Ryanair’s guidance is a respite to carriers after the International Air Transport Association warned last month that global industry profits would come in lower than forecast as geopolitical tensions, social unrest and uncertainty around Brexit contributed to tougher business conditions. Reduced capacity growth following a spate of European airline bankruptcies and the continued grounding of Boeing Co.‘s 737 Max jetliner may have improved yields.

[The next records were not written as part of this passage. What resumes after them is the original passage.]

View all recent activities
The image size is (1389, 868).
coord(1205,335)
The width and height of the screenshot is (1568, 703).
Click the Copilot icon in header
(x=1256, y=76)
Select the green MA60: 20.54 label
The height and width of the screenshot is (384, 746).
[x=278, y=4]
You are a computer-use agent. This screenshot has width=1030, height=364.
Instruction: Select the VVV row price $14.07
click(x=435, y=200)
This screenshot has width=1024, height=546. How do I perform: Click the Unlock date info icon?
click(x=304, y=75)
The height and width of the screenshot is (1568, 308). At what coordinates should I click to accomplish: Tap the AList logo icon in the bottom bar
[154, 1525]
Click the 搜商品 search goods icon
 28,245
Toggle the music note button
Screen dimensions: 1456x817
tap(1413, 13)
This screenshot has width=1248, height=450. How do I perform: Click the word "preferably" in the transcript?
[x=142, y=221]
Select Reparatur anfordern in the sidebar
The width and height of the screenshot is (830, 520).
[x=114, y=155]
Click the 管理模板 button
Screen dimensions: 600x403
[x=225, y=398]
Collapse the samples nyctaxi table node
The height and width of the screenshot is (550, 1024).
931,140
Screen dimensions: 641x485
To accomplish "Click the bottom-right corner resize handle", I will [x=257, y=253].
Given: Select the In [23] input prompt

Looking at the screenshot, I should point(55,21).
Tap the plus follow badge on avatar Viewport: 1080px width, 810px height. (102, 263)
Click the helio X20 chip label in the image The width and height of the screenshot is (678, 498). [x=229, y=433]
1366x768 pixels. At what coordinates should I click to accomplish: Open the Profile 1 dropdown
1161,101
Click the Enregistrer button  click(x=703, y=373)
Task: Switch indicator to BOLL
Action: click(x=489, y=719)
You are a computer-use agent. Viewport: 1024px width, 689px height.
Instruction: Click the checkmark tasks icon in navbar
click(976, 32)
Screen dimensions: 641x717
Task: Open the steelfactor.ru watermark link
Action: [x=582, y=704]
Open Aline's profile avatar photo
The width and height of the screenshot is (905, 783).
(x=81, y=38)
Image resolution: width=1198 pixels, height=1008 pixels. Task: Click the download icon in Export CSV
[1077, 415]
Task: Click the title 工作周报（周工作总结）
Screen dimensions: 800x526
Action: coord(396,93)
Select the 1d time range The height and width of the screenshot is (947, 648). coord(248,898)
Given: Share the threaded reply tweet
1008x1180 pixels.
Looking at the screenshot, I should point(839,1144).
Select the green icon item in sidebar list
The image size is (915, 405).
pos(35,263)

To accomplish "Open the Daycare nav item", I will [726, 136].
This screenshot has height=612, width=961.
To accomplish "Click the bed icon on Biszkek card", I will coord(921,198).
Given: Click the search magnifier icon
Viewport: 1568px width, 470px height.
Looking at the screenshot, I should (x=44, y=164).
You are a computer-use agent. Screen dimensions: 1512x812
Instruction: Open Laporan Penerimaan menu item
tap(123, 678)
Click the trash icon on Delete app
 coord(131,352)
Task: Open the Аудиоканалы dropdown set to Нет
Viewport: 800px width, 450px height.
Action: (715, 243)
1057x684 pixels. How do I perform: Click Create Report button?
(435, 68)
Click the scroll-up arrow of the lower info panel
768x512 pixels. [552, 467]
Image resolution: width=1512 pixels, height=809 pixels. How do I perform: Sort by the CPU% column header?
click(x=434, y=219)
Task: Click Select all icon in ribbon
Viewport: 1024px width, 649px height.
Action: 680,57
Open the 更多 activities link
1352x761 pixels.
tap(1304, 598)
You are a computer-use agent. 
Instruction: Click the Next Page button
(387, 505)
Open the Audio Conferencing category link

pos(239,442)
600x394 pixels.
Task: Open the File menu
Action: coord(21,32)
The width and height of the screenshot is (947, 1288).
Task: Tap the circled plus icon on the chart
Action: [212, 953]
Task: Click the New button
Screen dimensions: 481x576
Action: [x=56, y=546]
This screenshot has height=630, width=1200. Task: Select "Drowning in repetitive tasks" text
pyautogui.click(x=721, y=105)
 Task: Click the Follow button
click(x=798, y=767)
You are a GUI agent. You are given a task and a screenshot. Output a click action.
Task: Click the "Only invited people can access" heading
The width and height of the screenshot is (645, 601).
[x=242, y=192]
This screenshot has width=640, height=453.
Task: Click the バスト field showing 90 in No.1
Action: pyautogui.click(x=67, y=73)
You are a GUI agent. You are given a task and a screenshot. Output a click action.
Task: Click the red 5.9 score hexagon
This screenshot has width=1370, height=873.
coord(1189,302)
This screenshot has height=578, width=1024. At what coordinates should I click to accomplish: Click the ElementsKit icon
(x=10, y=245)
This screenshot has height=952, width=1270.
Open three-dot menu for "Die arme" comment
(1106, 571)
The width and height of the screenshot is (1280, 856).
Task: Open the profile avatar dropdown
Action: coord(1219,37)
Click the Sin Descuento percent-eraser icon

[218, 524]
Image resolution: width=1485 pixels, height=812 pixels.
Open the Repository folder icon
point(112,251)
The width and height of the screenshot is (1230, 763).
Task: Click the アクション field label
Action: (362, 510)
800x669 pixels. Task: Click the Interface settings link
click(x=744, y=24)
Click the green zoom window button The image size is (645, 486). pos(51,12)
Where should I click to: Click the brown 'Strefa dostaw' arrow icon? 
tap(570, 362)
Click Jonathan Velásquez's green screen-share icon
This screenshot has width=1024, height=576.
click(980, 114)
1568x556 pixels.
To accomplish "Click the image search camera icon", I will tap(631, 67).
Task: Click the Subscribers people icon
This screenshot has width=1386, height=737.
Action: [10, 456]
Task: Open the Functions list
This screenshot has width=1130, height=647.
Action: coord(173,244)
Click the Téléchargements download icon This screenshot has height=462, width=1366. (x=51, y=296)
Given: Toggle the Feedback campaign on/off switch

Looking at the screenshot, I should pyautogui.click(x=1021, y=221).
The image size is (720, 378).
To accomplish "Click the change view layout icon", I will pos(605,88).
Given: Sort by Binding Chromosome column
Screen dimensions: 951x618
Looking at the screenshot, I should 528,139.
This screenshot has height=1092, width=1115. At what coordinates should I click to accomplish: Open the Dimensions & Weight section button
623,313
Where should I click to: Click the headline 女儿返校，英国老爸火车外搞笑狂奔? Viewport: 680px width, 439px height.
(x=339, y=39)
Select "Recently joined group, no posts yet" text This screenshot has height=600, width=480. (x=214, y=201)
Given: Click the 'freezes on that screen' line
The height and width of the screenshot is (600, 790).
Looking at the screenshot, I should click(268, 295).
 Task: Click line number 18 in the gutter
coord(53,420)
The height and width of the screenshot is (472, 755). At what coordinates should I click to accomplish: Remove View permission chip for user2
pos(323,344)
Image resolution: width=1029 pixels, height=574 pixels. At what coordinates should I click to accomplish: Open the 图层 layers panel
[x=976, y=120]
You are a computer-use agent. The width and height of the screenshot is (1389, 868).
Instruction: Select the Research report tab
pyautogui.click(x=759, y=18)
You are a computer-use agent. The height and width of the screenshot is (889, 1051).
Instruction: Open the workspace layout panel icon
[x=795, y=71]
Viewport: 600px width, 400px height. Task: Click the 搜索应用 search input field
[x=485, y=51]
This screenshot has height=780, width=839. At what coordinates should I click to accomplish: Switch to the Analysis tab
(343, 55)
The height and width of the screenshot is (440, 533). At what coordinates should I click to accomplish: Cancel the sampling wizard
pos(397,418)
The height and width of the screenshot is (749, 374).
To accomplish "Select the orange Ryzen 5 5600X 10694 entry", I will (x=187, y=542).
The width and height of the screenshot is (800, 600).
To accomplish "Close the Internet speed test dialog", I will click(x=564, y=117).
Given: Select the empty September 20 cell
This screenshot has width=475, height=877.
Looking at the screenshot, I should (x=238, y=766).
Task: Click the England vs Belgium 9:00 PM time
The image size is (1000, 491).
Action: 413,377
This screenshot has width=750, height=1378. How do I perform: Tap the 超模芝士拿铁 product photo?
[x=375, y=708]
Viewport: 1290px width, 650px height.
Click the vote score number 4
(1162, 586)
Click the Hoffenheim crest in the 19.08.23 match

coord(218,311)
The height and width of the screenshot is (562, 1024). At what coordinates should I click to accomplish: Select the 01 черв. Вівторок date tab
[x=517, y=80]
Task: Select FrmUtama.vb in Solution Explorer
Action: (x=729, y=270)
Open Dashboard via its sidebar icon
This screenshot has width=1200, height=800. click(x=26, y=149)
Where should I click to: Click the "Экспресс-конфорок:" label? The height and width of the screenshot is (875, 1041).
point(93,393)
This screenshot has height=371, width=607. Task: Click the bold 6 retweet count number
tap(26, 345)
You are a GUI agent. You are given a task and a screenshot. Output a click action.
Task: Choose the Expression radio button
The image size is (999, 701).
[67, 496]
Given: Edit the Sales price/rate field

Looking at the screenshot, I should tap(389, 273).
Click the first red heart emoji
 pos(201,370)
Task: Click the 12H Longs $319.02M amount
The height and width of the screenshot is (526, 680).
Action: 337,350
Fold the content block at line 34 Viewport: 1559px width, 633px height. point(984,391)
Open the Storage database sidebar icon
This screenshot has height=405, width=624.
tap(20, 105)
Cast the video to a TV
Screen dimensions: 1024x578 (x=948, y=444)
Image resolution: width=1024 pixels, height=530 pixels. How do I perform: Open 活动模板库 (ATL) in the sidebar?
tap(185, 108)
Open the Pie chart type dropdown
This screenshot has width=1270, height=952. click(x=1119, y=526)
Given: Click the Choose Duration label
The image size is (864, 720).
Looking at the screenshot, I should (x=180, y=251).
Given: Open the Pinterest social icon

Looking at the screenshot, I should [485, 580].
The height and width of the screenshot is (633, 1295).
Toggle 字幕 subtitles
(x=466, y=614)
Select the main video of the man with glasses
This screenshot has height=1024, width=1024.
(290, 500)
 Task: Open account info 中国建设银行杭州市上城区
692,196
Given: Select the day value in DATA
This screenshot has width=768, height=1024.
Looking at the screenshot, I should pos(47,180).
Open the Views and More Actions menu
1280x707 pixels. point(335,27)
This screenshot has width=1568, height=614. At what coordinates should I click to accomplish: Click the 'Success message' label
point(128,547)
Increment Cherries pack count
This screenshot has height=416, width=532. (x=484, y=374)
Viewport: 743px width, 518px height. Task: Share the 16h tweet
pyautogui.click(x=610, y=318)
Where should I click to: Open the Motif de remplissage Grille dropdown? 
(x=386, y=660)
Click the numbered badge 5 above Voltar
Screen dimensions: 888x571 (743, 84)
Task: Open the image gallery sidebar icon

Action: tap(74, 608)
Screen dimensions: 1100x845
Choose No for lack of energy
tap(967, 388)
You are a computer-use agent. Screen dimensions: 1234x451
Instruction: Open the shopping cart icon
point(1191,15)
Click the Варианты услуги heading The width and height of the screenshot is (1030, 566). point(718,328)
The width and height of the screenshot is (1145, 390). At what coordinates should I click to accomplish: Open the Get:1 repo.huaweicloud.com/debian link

Ryanair Raises Profit Guidance After Christmas Travel Boom

“If a more benign capacity is indeed the root cause of the upgrade, Ryanair is unlikely to be the only one to benefit,” Daniel Roeska, an analyst at Sanford C. Bernstein in London, said in a note to clients. “With the Max still grounded and capacity growth at lower levels, this may indicate a better yield environment through winter and a more supportive trajectory for sector profits.”

Ryanair shares traded 7.4% higher at 16.34 euros as of 9:56 a.m. in Dublin, levels last seen about 18 months ago. Low-cost rivals EasyJet Plc and Wizz Air Holdings rose as much as 7.4% and 7.2% respectively, while IAG SA, the parent of British Airways, gained 5.3%.

Ryanair has been reining in growth plans for this year after deliveries of the 737 Max jetliner, which had been due to swell capacity, were halted worldwide in March. The Irish carrier has yet to receive any of the high-density variants it has on order.

The picture’s not all rosy, with the Austrian Laudamotion unit set to see losses for the year widen to about 90 million euros from a previous estimate of under 80 million euros after lower-than-expected average Christmas fares amid “intense price competition,” Ryanair said.